This Rookie Photography Mistake Is Costing You Business
5 Simple Composition Moves That Decide If You Stand Out — Or Disappear.
What if the way you frame a picture decides whether someone remembers you — or scrolls past you?
Sounds dramatic.
But it’s true.
Composition is the silent signal that tells people you’re intentional, polished, and worth paying attention to.
And if you want your network to grow, you can’t afford to ignore it.
Here are 5 moves that will instantly make your photos — and your presence — impossible to forget:
1. Rule of Thirds = Instant Authority
Most people center themselves because it feels natural. The problem? It looks like a passport photo.
The “rule of thirds” has been used in art and photography for centuries. By shifting yourself slightly off-center, you create energy and balance that instantly feels more professional.
Think about magazine covers or luxury brand campaigns — rarely are their subjects dead center. They use thirds because it looks elevated. When you do the same, people subconsciously place you in that same category.
Pro Tip: Turn on the grid lines in your phone’s camera settings — they’ll show you exactly where to stand.
2. Leading Lines = All Eyes on You
Lines in your environment — a road, a hallway, a staircase, even the direction someone else is facing — are powerful visual tools. They tell the viewer’s eye where to go.
Photographers lean on this constantly to control focus. At events, stand so that the railings or walls guide the eye toward you to make the photo feel designed, not accidental.
Pro Tip: Next time you’re at an event, take one step left or right until a line (like a wall or railing) points directly at you.
3. Negative Space = Power in Simplicity
Too much background detail competes with you.
Negative space (the empty or clean areas around your subject) gives you room to breathe visually. This is why high-profile athletes and influencers often shoot against minimalist backdrops — it forces the eye to land on them.
Scroll LinkedIn right now. Notice which posts stop your thumb. Nine out of ten times, it’s the clean, uncluttered shot that wins.
Pro Tip: Look for blank walls, sky, or neutral backgrounds when taking a photo.
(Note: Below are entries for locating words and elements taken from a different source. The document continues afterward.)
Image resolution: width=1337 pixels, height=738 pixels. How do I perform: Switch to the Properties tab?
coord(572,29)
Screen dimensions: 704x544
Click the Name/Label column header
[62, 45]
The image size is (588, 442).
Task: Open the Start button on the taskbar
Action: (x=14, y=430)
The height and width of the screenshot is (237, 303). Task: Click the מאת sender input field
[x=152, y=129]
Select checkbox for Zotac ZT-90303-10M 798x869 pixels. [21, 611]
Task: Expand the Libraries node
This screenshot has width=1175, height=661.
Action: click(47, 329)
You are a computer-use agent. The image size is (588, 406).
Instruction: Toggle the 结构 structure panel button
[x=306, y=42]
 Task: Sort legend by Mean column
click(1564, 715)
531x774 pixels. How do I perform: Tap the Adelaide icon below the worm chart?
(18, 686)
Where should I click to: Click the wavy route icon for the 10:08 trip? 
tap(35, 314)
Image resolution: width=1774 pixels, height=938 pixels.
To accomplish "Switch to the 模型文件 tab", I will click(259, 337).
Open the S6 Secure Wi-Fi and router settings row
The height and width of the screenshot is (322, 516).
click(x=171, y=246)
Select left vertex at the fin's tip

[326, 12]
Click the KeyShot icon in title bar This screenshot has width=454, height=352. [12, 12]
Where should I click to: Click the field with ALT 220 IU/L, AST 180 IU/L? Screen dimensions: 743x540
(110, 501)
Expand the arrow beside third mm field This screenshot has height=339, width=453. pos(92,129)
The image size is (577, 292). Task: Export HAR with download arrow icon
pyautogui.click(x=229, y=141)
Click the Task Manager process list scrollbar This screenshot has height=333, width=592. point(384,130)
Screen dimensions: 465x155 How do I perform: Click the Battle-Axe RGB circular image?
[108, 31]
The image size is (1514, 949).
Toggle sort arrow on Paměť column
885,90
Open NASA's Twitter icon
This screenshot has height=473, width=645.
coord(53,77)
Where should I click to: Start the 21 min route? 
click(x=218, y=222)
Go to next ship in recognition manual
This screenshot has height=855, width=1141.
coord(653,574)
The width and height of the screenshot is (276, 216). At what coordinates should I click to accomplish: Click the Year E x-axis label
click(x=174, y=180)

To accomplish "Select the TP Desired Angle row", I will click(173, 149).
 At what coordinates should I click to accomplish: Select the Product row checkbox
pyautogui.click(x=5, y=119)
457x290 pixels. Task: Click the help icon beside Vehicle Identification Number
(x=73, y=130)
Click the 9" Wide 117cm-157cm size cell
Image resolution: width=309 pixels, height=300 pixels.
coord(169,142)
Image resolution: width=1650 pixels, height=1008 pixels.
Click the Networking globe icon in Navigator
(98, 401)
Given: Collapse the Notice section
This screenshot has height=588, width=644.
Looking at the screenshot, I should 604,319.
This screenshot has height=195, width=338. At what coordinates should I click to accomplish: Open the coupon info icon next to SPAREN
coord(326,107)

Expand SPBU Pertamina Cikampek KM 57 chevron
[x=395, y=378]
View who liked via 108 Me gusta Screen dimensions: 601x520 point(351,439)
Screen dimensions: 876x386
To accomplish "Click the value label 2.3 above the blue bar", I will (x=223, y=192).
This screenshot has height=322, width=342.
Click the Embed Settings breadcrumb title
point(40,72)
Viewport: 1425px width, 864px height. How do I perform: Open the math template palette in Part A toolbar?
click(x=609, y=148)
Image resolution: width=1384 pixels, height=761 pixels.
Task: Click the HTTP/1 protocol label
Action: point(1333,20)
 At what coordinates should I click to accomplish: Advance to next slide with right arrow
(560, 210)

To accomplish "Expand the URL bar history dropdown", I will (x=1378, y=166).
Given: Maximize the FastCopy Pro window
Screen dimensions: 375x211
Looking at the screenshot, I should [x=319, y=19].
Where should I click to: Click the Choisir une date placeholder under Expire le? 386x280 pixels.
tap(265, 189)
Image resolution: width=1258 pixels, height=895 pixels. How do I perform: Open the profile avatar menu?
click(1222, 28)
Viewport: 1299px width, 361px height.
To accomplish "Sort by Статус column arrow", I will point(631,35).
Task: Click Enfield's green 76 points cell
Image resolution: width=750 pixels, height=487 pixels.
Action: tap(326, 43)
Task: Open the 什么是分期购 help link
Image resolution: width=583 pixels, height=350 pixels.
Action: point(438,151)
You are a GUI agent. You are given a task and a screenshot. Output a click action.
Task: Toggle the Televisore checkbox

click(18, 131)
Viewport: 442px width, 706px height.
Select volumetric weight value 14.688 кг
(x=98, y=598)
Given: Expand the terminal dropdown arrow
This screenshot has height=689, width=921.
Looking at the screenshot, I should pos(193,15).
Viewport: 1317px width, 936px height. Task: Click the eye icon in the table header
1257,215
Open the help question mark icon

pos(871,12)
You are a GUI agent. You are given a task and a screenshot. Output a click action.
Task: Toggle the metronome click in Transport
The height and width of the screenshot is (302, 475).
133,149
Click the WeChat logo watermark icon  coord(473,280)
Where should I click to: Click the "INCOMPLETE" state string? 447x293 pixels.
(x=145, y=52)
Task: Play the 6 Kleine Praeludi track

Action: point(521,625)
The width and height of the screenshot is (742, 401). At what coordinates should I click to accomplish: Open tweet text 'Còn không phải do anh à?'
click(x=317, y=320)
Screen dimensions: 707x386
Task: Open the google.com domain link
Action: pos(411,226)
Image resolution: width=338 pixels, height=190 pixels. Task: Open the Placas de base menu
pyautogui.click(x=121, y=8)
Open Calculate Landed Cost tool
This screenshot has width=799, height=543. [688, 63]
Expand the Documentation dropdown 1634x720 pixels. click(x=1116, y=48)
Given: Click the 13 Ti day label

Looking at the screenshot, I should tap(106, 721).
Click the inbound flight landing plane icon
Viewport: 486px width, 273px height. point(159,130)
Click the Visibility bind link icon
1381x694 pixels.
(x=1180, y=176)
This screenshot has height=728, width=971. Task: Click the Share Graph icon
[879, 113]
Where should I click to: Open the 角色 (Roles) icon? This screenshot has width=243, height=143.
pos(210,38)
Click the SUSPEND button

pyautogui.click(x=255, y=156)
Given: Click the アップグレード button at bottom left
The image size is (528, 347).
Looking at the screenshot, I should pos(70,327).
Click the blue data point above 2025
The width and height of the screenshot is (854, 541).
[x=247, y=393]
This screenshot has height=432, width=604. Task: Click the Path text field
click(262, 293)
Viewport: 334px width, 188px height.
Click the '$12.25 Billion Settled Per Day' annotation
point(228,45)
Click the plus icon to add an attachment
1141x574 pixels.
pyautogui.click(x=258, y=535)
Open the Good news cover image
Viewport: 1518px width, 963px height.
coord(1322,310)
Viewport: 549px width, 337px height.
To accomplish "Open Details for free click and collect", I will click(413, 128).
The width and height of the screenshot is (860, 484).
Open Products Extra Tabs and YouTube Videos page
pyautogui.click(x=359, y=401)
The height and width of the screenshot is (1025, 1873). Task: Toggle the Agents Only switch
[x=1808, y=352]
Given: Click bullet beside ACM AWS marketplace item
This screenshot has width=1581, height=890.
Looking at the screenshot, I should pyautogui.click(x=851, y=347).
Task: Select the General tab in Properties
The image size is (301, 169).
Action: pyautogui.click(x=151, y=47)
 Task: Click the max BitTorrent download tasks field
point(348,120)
They instantly elevate your presence.
4. Depth = Real Presence
Flat photos feel like amateur snapshots. Add layers — foreground, midground, and background — and suddenly you have presence.
This could be as simple as standing behind a coffee cup in focus, or letting blurred lights in the background frame you. The human brain reads layered images as richer, more professional, more trustworthy.
That’s why commercial photographers use depth constantly: it transforms a “basic pic” into something cinematic.
Pro Tip: Hold your phone slightly closer to an object in the foreground (like a glass or plant) and focus on yourself in the midground. Instant depth.
5. Break a Rule (On Purpose)
Here’s the secret: once you know the rules, breaking them makes you stand out even more.
Symmetry by centering yourself. A tilted angle for drama. Cropping close so only part of your face is visible. When it’s intentional, it reads as creative — not careless.
People connect with that edge, because it signals confidence. You’re not just “taking pictures.” You’re owning the frame.
Pro Tip: Try one “wrong” shot at every event — centered, tilted, or cropped. The one that feels bold often gets the most engagement.
“The way you compose a photo is the way people will compose their impression of you.”
If you want your network to see you as credible, elevated, and memorable, you can’t leave your images to chance.
Think about what we just covered:
Use the rule of thirds to instantly look more polished.
Let leading lines guide attention straight to you.
Keep negative space so you don’t get lost in clutter.
Add depth for a richer, more professional feel.
Break the rules on purpose to show confidence and creativity.
Start by practicing just one of these at your next event or shoot. Then layer in the rest until your photos tell the story you want people to remember.
Because in networking, people don’t just remember faces — they remember the feeling your image gives them.